- _Text block_

For Brenden, sad looks like mad an awful lot. I want to defend. I want to explain his bad, weird, and crazy behavior to everyone I meet. For awhile, I thought it was just because I was embarrassed by what people would think of me and my parenting skills and techniques. To be honest, there is definitely some of that there. My parenting skills are far different than what they were with my oldest two. Some of the things that I currently allow, I would never allow with my first two children. Some of the ways that I currently parent are definitely not ways that I would've chosen before. I do what Mr. B needs. I parent him how he needs to be parented. It's gonna look strange to some people; sometimes it even feels strange to me.

I'm trying to let go of the urge to defend. It's no one else's business. I don't have to defend myself, and I do not always have to defend my children. Sometimes it's OK if people think badly of them or of me. It doesn't matter what people think as long as we're doing what's right. What's right for us is not going to look like what's right for other people, that's for sure. But do I want to defend at every moment? You bet I do.

I want to explain all the stuff that's gone wrong in Mr. B's life. I want to describe the horrors of the life that he was used to living. I want to go into the research about how trauma literally changes how a child's brain form. How their brains work differently, how they are coping with the pain in their lives, and why their sad looks like mad. I want to take them through the identification exercise that we do in training, brought back to my memory by another blog post (The List) in the past month. Since I can't do that with everyone I meet, I'll just do it here. Follow along, for kicks:


First, write down the name of the most significant person in your life.

1. Wendell

Write down your most important role.

2. mother

Now, write down your greatest support group. Church, family, a friend, etc.

3. family

Write down your heritage.

4. Christian

Next, write the word “knowledge.” This represents the information that gets you through the everyday tasks of your day.

5. knowledge

Then, write down your favorite place.

6. home

Write down “Cultural Information.” This represents everything you know about your culture.

7. cultural information

Now, write down “Resources.” This represents all your material possessions, everything you own that has worth.

8. resources

Next, write down “Values.” This represents your faith, concepts of right and wrong, priorities, likes and dislikes…

9. values

Last, write down the activity that brings you the most joy.

10. playing games with my family, just hanging out


Now, mark off the four things that you think you could do without.

1. Wendell

2. mother

3. family

4. Christian

5. knowledge

6. home

7. cultural information

8. resources

9. values

10. playing games with my family, just hanging out


"Now, it's OK. You're gonna be fine; we're going to keep you safe."

Go ahead and mark off two more.

1. Wendell

2. mother

3. family

4. Christian

5. knowledge

6. home

7. cultural information

8. resources

9. values

10. playing games with my family, just hanging out

"Sometimes it's not safe to live with the people you love. You just have to learn to trust that we're safe. We want you to be safe. We have a better, safer place for you to live now."
Go ahead and mark off two more...

Who of you has gone through that much loss? What right do I have to expect more from my children who have endured such loss? What defense could there possibly be for this? Fostering and adoption are, in reality, comprised of pretty terrible things. There is pain. There is grief. There is loss. There is bad behavior. Because sometimes sad looks a lot like mad.

- _Goal_
In the post on parenting Brenden, what does the word "Resources" represent in the identification exercise? The lines that follow have no connection to the post on parenting Brenden.

- _Data_
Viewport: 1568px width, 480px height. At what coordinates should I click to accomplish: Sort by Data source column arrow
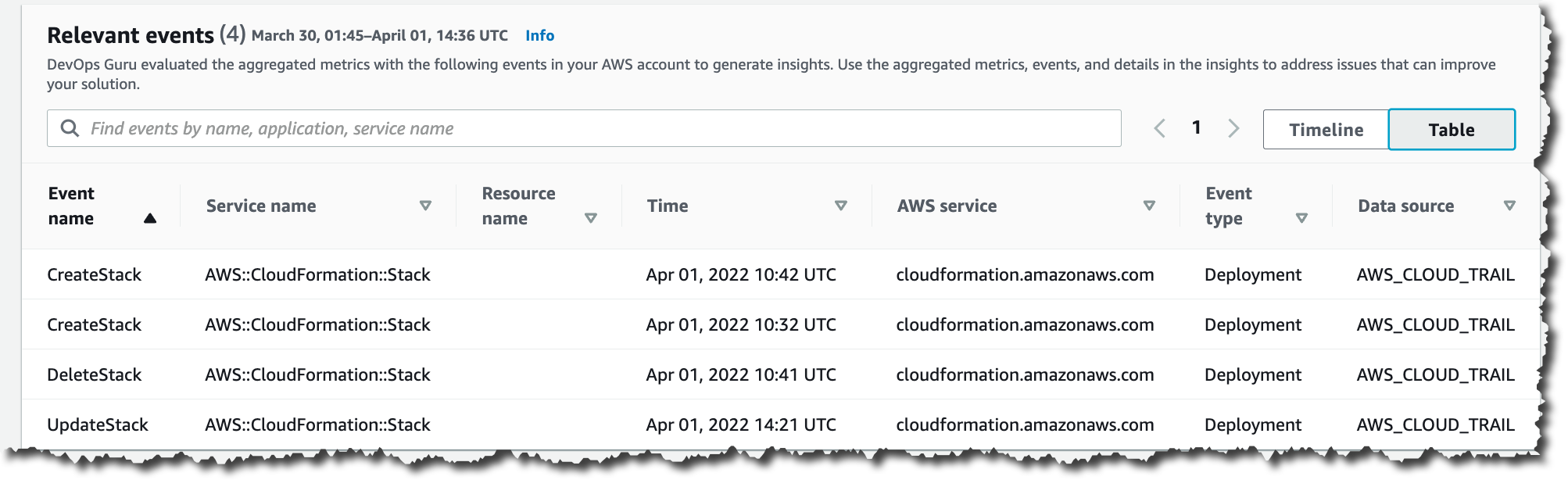click(1509, 206)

- _The reply_
It represents all of one's material possessions, everything one owns that has worth.